Segment Open

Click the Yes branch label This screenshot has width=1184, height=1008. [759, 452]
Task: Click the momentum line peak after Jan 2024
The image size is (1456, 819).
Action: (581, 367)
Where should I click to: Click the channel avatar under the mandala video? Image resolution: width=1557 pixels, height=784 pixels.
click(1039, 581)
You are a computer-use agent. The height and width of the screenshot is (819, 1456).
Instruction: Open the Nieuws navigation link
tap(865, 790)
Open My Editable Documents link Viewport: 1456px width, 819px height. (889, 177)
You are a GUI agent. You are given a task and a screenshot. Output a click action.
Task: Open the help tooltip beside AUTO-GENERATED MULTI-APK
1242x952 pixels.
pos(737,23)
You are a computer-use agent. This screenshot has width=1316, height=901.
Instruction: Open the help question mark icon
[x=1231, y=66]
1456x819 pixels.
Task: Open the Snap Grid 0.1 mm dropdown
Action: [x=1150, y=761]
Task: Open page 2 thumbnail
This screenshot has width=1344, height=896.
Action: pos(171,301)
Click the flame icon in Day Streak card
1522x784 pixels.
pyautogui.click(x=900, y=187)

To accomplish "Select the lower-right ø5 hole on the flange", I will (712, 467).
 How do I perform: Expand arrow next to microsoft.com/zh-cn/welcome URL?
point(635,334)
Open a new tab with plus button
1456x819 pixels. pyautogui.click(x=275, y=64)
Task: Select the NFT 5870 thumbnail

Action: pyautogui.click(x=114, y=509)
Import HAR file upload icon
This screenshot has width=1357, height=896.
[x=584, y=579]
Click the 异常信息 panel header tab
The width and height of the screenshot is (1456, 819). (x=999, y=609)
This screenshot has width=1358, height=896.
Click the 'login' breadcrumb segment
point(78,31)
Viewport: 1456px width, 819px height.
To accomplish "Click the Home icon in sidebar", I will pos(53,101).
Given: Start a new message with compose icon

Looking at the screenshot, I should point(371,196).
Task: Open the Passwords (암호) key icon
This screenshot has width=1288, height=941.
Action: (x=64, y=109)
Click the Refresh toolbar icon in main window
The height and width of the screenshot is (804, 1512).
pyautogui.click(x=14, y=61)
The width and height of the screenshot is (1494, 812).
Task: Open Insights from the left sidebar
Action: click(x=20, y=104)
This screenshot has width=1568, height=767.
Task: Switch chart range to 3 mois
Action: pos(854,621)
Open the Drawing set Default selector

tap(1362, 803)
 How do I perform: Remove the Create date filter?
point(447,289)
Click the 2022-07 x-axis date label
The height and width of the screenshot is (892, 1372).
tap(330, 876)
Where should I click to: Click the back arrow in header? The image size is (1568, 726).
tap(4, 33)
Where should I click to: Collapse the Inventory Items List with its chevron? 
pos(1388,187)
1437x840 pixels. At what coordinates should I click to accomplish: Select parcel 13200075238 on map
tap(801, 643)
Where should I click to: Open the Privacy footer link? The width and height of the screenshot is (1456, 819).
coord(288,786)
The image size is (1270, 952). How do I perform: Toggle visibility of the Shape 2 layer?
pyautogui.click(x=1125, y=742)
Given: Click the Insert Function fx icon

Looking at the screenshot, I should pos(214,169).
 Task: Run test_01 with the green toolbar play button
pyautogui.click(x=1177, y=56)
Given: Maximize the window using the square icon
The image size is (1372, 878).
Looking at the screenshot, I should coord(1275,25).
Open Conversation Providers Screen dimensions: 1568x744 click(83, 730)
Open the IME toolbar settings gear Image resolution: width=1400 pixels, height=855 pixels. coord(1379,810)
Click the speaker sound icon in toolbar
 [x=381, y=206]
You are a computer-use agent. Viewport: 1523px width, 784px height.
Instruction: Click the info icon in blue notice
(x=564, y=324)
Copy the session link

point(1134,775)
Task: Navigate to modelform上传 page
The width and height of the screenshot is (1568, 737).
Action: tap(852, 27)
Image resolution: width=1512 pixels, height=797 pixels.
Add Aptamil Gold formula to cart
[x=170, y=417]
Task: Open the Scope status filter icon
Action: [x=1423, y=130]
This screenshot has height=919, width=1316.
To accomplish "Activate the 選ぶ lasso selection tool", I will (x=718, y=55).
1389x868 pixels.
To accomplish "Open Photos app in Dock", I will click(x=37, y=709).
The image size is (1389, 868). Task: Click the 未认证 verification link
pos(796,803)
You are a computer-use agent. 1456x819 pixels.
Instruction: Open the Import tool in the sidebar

Segment Closed

## Exercise aim:
Copy every record exactly, with nothing added or dropped.

## Solution for this problem:
Click the Yes branch label This screenshot has width=1184, height=1008. [759, 452]
Task: Click the momentum line peak after Jan 2024
The image size is (1456, 819).
Action: (581, 367)
Where should I click to: Click the channel avatar under the mandala video? Image resolution: width=1557 pixels, height=784 pixels.
click(1039, 581)
You are a computer-use agent. The height and width of the screenshot is (819, 1456).
Instruction: Open the Nieuws navigation link
tap(865, 790)
Open My Editable Documents link Viewport: 1456px width, 819px height. (889, 177)
You are a GUI agent. You are given a task and a screenshot. Output a click action.
Task: Open the help tooltip beside AUTO-GENERATED MULTI-APK
1242x952 pixels.
pos(737,23)
You are a computer-use agent. This screenshot has width=1316, height=901.
Instruction: Open the help question mark icon
[x=1231, y=66]
1456x819 pixels.
Task: Open the Snap Grid 0.1 mm dropdown
Action: [x=1150, y=761]
Task: Open page 2 thumbnail
This screenshot has width=1344, height=896.
Action: pos(171,301)
Click the flame icon in Day Streak card
1522x784 pixels.
pyautogui.click(x=900, y=187)

To accomplish "Select the lower-right ø5 hole on the flange", I will (712, 467).
 How do I perform: Expand arrow next to microsoft.com/zh-cn/welcome URL?
point(635,334)
Open a new tab with plus button
1456x819 pixels. pyautogui.click(x=275, y=64)
Task: Select the NFT 5870 thumbnail

Action: pyautogui.click(x=114, y=509)
Import HAR file upload icon
This screenshot has width=1357, height=896.
[x=584, y=579]
Click the 异常信息 panel header tab
The width and height of the screenshot is (1456, 819). (x=999, y=609)
This screenshot has width=1358, height=896.
Click the 'login' breadcrumb segment
point(78,31)
Viewport: 1456px width, 819px height.
To accomplish "Click the Home icon in sidebar", I will pos(53,101).
Given: Start a new message with compose icon

Looking at the screenshot, I should point(371,196).
Task: Open the Passwords (암호) key icon
This screenshot has width=1288, height=941.
Action: (x=64, y=109)
Click the Refresh toolbar icon in main window
The height and width of the screenshot is (804, 1512).
pyautogui.click(x=14, y=61)
The width and height of the screenshot is (1494, 812).
Task: Open Insights from the left sidebar
Action: click(x=20, y=104)
This screenshot has width=1568, height=767.
Task: Switch chart range to 3 mois
Action: pos(854,621)
Open the Drawing set Default selector

tap(1362, 803)
 How do I perform: Remove the Create date filter?
point(447,289)
Click the 2022-07 x-axis date label
The height and width of the screenshot is (892, 1372).
tap(330, 876)
Where should I click to: Click the back arrow in header? The image size is (1568, 726).
tap(4, 33)
Where should I click to: Collapse the Inventory Items List with its chevron? 
pos(1388,187)
1437x840 pixels. At what coordinates should I click to accomplish: Select parcel 13200075238 on map
tap(801, 643)
Where should I click to: Open the Privacy footer link? The width and height of the screenshot is (1456, 819).
coord(288,786)
The image size is (1270, 952). How do I perform: Toggle visibility of the Shape 2 layer?
pyautogui.click(x=1125, y=742)
Given: Click the Insert Function fx icon

Looking at the screenshot, I should pos(214,169).
 Task: Run test_01 with the green toolbar play button
pyautogui.click(x=1177, y=56)
Given: Maximize the window using the square icon
The image size is (1372, 878).
Looking at the screenshot, I should coord(1275,25).
Open Conversation Providers Screen dimensions: 1568x744 click(83, 730)
Open the IME toolbar settings gear Image resolution: width=1400 pixels, height=855 pixels. coord(1379,810)
Click the speaker sound icon in toolbar
 [x=381, y=206]
You are a computer-use agent. Viewport: 1523px width, 784px height.
Instruction: Click the info icon in blue notice
(x=564, y=324)
Copy the session link

point(1134,775)
Task: Navigate to modelform上传 page
The width and height of the screenshot is (1568, 737).
Action: tap(852, 27)
Image resolution: width=1512 pixels, height=797 pixels.
Add Aptamil Gold formula to cart
[x=170, y=417]
Task: Open the Scope status filter icon
Action: [x=1423, y=130]
This screenshot has height=919, width=1316.
To accomplish "Activate the 選ぶ lasso selection tool", I will (x=718, y=55).
1389x868 pixels.
To accomplish "Open Photos app in Dock", I will click(x=37, y=709).
The image size is (1389, 868). Task: Click the 未认证 verification link
pos(796,803)
You are a computer-use agent. 1456x819 pixels.
Instruction: Open the Import tool in the sidebar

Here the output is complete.